Tuesday, April 23, 2013

Exoplanets: Too interesting, though too far away

It's been a while since my last post. Been busy like everybody else. But that does not mean I will stop posting. 

During the past decade we have been hearing news about new planets being discovered. And these are newly discovered planets OUTSIDE of our own Solar System.  

Simply put, an Exoplanet or Extrasolar planet is any planet outside the solar system. Wikipedia states that " A total of 871 such planets (in 682 planetary systems, including 130 multiple planetary systems) have been identified as of April 20, 2013". Since the first discovery of the first exoplanet in 1992 by Radio astronomers Aleksander Wolszczan (Polish) and Dale Frail (Canadian), we as humans, specially the ones aware of this, has been reflecting about the possibility of alien life, our place in the cosmos, and where's God in this picture. It gives us this wonderful insight in the world of Astronomy and would make any amateur science supporter to pursue such a career path. 

The most famous extrasolar planet is probably Gliese 581c, because of its relative proximity (20 light years), Earth-like mass, and its location within the "habitable zone" of its star, a zone which could theoretically sustain life.

Gliese 581 c or Gl 581 c is a planet orbiting the red dwarf star Gliese 581. Second planet discovered in the system and third in order from the star. It has a mass at least 5.6 times that of the Earth. Known as a super-Earth (a planet of 1 to 10 Earth masses). It was the smallest known extrasolar planet around a main-sequence star. On April 21, 2009, another planet orbiting Gliese 581, Gliese 581 e, was announced with an approximate mass of 1.9 Earth masses.

Here are some facts about Exoplanets:

Most Massive: HD 43848

Discovered in 2008, this exoplanet has a mass that is 25 times the mass of Jupiter. Orbiting around a star that is a just a bit smaller than our sun, HD43848 is nearly 8000 times as massive as Earth.

The Smallest: CoRoT-7b

This planet is less than twice the size of Earth, and its density is similar to Earth's. Discovered in February 2009, CoRoT-7b takes 20.4 hours to orbit a star that is slightly smaller, cooler and younger than our sun.

The Most likely to Have Life: Gl 581 e

Of the four planets that orbit the star called Gliese 581, two are near the edges of what astronomers called the habitable zone, where liquid water may exist. One of these planets is near the cool edge of the zone, but Gl 581 e, spotted in April 2009, is in a warmer spot.

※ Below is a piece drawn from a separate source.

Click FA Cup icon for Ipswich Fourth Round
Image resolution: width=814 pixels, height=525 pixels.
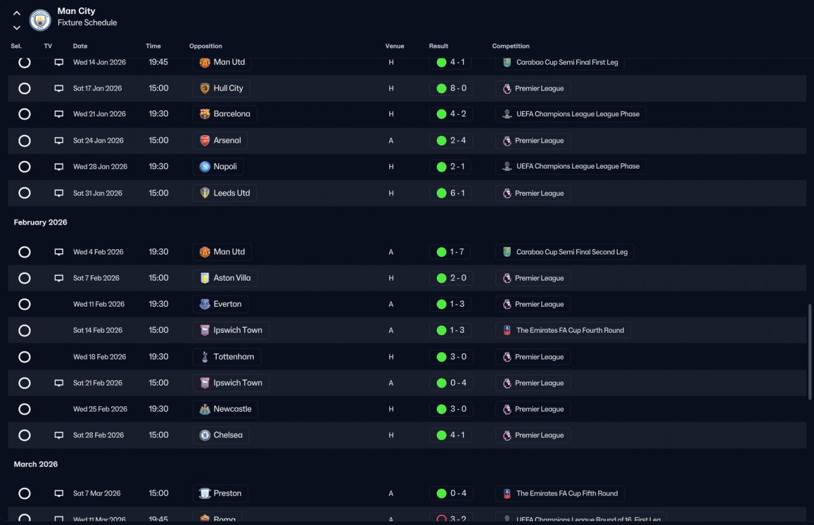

The Biggest Radius: CT Cha b

This gas giant has a radius that is more than twice as large as our largest planet, Jupiter, and 17 times as massive.

The Hottest: WASP-18b

Although the data is still preliminary, this 2009 discovery may be the hottest, says University of Central Florida professor Joseph Harrington, stealing the title from another planet that Harrington calculated to be the hottest in 2007. This speedy planet, which is 10 times the size of Jupiter, hauls its mass around its star in less than an Earth day. But title of "hottest" may still be under contention—because it is so close to its star, WASP-18b is likely to spiral into it within the next million years.

The Most Eccentric Orbit: VB 10 b

A planet that orbits its star in a perfect circle would have an eccentricity designated as 0. The eccentricity of Earth's orbit is 0.0167—a very slight oval. The orbit of VB 10 b is the most elliptical orbit known—with an eccentricity of nearly 0.98, it is even more stretched out than the orbit of Haley's comet.

The Baby: Fomalhaut b

Only 25 light-years away, Fomalhaut is a neighbor of our sun. In 2005, astronomers discovered the exoplanet Fomalhaut b hiding amid the interstellar dust surrounding Fomalhaut. The presence of the dust means that the system is still very young and is likely to have more planets form within it—Fomalhaut b may be just the first-born. And just like a baby, this planet is crawling; it takes about 876 years to orbit its star.

The Farthest from its Star: UScoCTIO 108 b

This planet, which has 14 times the mass of Jupiter, spends its days at about 670 astronomical units—about 64 billion miles—away from its star. That's about 17 times farther away than dwarf planet Pluto is from our sun.

The Farthest from Earth: OGLE-05-390L b

At 21,450 light-years away, this is the farthest exoplanet scientists have found. It is five times the mass of the Earth and twice the distance from its star and it trundles slowly around, taking 3500 days to orbit.